Stem Cell differentiation is a process composed of vast variety of factors which are controlled by a network of certain mechanisms. This study aims to determine the possible role of DNA methylation, a potent regulator of VHL, ECAD and RUNX3 genes during Erythroid differentiation driven by miR-451.
To determine the methylation status of promoters and the expression levels of VHL, ECAD and RUNX3 genes, Methylation Specific PCR (MSP) and real-time PCR were used, respectively, on both Cord Blood CD34 Hematopoietic Stem Cells and differentiated cells. To measure the expression levels of mir-451, mirna qpcr technique was used.
Our findings demonstrated a similar methylation pattern for the target genes before and after differentiation by miR-451. However, the expression levels were significantly increased after differentiation. Gene expression and surface marker analysis results further confirmed the potential of miR-451 for driving erythroid differentiation from hematopoietic stem cells.
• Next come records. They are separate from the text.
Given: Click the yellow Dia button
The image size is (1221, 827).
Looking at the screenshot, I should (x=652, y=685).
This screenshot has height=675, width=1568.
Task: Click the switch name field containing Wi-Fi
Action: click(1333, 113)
Our findings ruled out DNA methylation effect on the regulation of VHL, ECAD, and RUNX3 genes during miR-451 mediated erythroid differentiation. However, having CpG islands in their promoters, these three genes are candidates to be controlled by methylation which may not able to be detected by MSP method.
Taken together in this study we have shown a successful erythroid differentiation mediated by miR-451 which is at least in part, independent of DNA methylation. Further understanding of the underlying mechanisms driven by eryhtroid differentiation may lead to therapeutic measures to alter disorders of hematopoietic stem cell differentiation.